▼
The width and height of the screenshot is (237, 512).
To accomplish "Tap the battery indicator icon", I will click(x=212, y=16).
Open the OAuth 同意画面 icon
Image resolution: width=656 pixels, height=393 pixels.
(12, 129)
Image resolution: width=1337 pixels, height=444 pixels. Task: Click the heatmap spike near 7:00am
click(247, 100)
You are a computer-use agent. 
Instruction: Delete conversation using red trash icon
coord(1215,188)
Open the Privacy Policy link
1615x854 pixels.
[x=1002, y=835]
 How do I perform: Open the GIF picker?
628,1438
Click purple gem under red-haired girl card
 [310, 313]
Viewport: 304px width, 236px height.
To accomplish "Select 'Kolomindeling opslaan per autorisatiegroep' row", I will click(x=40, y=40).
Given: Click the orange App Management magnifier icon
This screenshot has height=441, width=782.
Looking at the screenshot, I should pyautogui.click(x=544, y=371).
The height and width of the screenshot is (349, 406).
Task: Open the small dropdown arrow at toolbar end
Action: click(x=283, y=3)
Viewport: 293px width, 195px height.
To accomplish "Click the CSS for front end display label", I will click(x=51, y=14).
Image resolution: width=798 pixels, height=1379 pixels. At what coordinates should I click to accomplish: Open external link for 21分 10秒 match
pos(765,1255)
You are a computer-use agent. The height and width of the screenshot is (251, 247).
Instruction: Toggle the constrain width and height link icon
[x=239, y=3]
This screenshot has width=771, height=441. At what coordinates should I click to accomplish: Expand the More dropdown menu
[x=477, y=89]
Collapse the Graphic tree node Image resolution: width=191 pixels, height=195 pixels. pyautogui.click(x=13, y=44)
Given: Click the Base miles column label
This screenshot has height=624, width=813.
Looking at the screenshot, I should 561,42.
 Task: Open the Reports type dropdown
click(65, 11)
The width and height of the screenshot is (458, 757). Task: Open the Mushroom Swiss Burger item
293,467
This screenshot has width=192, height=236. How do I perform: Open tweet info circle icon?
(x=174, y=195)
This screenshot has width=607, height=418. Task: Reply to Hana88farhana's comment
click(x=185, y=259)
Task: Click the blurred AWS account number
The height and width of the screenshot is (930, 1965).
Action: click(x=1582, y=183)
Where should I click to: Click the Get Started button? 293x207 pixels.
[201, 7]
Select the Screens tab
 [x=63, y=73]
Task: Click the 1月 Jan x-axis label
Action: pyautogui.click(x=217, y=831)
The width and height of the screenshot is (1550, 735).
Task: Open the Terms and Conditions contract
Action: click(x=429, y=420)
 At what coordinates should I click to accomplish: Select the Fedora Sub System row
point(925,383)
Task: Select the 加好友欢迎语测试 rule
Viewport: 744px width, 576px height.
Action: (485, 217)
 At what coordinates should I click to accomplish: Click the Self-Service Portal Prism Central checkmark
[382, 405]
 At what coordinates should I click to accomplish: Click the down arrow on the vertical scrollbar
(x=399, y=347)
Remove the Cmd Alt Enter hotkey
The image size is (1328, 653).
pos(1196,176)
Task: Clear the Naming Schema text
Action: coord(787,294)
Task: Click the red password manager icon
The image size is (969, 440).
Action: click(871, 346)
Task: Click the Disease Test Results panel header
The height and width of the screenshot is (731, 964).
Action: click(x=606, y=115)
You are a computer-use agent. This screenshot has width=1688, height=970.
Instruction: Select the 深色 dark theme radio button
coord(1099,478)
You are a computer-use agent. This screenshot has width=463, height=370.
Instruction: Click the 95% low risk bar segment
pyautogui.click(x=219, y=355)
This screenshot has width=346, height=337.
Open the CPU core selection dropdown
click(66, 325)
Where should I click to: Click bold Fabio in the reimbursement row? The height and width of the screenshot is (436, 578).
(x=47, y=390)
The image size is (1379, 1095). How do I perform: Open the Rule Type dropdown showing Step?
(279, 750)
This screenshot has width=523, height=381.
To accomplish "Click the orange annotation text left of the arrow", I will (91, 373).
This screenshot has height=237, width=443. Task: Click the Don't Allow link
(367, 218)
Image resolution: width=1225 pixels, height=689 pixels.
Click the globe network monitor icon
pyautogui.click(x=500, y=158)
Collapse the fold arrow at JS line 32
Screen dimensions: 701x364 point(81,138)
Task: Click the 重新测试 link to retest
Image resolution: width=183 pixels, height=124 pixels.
▲
Which lines in the listing above contain the word "perform"? Return each of them in full.

- _IN RESPONSE_
 How do I perform: Open the GIF picker?
This screenshot has width=192, height=236. How do I perform: Open tweet info circle icon?
The image size is (1379, 1095). How do I perform: Open the Rule Type dropdown showing Step?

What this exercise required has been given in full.